Côté tumeurs, elles apparaissant jusqu'à 600 jours avant chez les mâles (au niveau de la peau et des reins) et en moyenne 94 jours avant pour les femelles (au niveau des glandes mammaires). Les chercheurs ont constaté que 93% des tumeurs des femelles étaient mammaires tandis que la majorité des mâles sont morts de problèmes hépatiques ou rénaux. L'article de Food and Chemical Toxicology, dont l'AFP a obtenu copie, montre des rats femelles de laboratoire avec des tumeurs plus grosses que des balles de ping-pong.
Les OGM, des produits pesticides
"A la dose la plus faible de Roundup, qui correspond à ce qu'on peut trouver dans l'eau en Bretagne au moment des épandages de ce produit, on observe 2,5 fois plus de tumeurs mammaires", souligne le professeur.
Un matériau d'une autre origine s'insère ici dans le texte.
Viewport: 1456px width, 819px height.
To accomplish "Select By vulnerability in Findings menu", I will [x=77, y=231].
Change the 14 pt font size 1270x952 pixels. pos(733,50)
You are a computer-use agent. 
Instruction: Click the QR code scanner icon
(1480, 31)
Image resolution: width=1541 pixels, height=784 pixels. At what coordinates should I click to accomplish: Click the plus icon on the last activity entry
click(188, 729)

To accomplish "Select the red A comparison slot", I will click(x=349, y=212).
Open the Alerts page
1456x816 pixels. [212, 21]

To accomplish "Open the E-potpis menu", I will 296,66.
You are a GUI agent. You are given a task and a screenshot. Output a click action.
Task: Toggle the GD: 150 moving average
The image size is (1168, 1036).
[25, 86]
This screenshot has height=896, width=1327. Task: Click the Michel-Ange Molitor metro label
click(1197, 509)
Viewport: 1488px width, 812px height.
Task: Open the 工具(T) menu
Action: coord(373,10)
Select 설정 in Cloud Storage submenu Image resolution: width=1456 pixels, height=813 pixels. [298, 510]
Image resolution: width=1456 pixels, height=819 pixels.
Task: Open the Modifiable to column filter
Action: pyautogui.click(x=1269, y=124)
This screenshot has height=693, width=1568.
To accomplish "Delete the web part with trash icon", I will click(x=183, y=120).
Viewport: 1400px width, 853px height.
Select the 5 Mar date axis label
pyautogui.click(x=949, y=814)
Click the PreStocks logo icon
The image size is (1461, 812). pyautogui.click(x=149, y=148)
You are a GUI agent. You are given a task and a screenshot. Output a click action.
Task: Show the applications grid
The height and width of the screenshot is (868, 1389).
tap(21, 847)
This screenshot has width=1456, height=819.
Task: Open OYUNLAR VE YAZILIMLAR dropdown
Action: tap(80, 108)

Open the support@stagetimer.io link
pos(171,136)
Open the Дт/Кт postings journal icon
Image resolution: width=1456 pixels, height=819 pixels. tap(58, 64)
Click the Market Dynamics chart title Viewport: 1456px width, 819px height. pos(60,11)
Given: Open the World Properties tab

"Pour la première fois au monde, un OGM et un pesticide ont été évalués pour leur impact sur la santé plus longuement que les agences sanitaires, les gouvernements et les industriels ne l'ont fait", a également affirmé le professeur. "Ce sont les meilleurs tests qu'on peut avoir avant d'aller tester chez l'homme", a-t-il encore déclaré à l'AFP.
Le Foll demande des normes "beaucoup plus strictes"
"Cette étude montre enfin que nous avons raison et qu'il est urgent de revoir rapidement tous les processus d'évaluation des OGM", a de son côté souligné l'eurodéputé vert José Bové.
L'Association française des biotechnologies végétales (AFBV), réunissant des scientifiques et experts favorables aux OGM, a elle réagi en indiquant que "contrairement à ce qui est affirmé", cette étude "n'est pas la première à avoir évaluer les effets à long terme des OGM sur la santé".